* Extract provided:
Content starts
Peptide library is a collection of a large number of small peptides with specific length and different sequences, which includes the arrangement and combination of various (or most) amino acid sequences in short peptides with this length. Although some peptides have different sequences from the natural epitopes of antigens, they bind to antibodies or ligands in the same way, so this kind of peptide with key amino acid residues is called mimotope. The concept of mimic epitope has played an important role in the development of peptide library. Peptide library can provide powerful tools for drug design, protein-protein interaction and other biochemical and drug research and application.
Creative Peptides is devoted to revolutionizing the medical and healthcare sector, offering an exclusive collection of peptide libraries. Our company prioritizes peptide-based drug discovery, paving the way for breakthroughs in understanding the biological and therapeutic roles of peptides.
What is a combinatorial peptide library?
Combinatorial peptide libraries are large collections of peptides that are systematically synthesized in order to generate a variety of sequences. This approach uses principles of combinatorial chemistry, which involves creating a large number of compounds by reacting a set of building blocks in all possible combinations. The result is a library of peptides, each with a unique sequence, that can be screened for various properties, such as binding capacity to a target protein. These libraries can be very diverse, potentially containing millions of distinct peptide sequences.
Combinatorial peptide libraries can be categorized into two groups-chemical peptide libraries, which are produced via organic synthesis, and biological libraries.
Content ends
* Listed entries:
Content starts
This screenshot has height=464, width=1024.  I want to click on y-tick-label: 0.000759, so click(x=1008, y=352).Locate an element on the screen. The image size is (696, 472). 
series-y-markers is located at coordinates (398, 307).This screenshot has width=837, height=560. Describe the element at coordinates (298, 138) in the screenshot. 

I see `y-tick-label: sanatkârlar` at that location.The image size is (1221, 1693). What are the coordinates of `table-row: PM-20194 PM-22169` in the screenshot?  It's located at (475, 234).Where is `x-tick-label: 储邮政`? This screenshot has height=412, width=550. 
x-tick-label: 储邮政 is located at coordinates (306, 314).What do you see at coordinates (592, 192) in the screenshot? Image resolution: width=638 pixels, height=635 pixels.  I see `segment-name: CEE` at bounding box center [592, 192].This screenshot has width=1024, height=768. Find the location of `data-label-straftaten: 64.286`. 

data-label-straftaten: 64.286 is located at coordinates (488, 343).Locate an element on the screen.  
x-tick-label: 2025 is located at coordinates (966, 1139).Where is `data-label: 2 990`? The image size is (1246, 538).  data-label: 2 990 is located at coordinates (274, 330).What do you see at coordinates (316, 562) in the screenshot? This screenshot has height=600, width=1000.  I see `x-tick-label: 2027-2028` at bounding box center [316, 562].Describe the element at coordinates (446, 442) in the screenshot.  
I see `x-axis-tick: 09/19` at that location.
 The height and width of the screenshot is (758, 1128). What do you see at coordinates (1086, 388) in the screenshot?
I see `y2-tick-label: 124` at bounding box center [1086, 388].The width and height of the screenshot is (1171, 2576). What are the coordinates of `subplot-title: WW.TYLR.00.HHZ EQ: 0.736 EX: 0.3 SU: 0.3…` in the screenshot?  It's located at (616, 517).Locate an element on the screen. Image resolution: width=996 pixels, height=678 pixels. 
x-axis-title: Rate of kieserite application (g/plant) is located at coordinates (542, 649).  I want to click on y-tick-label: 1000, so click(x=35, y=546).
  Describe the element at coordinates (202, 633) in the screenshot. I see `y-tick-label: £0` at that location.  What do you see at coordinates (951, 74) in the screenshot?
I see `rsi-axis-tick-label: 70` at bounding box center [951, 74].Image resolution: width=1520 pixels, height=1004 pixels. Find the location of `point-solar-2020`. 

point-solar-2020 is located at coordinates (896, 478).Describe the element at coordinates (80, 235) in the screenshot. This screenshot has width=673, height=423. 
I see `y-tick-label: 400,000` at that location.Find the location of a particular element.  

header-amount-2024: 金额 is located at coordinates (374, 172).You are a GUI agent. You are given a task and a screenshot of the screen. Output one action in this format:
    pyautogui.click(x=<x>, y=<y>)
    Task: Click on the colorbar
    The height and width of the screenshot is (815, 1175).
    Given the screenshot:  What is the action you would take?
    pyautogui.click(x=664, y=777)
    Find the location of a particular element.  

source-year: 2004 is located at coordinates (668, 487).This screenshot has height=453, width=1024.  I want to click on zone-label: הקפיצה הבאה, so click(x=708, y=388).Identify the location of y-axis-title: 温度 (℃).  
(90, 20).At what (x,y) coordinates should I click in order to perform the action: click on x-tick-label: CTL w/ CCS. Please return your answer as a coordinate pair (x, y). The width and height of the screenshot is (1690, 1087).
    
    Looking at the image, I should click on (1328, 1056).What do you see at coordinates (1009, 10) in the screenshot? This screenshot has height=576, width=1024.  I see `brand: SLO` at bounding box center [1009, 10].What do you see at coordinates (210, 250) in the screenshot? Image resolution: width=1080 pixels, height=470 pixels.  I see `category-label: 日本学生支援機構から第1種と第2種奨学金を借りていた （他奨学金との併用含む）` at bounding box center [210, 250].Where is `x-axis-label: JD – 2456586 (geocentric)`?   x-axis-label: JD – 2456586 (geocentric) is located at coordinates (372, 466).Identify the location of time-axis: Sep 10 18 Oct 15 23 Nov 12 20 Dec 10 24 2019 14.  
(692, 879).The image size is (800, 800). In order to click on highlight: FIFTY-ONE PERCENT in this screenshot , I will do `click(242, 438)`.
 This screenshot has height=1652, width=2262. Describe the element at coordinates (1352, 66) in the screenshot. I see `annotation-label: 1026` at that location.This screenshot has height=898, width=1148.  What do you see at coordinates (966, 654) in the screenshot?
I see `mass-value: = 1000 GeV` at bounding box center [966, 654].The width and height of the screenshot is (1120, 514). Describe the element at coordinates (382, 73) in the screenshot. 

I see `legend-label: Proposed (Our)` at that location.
Content ends
* Requirement A: Explain why certain peptides in the peptide library text are called mimotopes, according to the text.
* Requirement B: Revise the stretch of the peptide library text from "Creative Peptides is" through "combinatorial peptide library?" by replacing "drug discovery" with "drug development".

* Answer section A: Although these peptides have sequences that differ from the natural epitopes of antigens, they bind to antibodies or ligands in the same way. A peptide with such key amino acid residues is therefore called a mimotope.

* Answer section B:
Creative Peptides is devoted to revolutionizing the medical and healthcare sector, offering an exclusive collection of peptide libraries. Our company prioritizes peptide-based drug development, paving the way for breakthroughs in understanding the biological and therapeutic roles of peptides.
What is a combinatorial peptide library?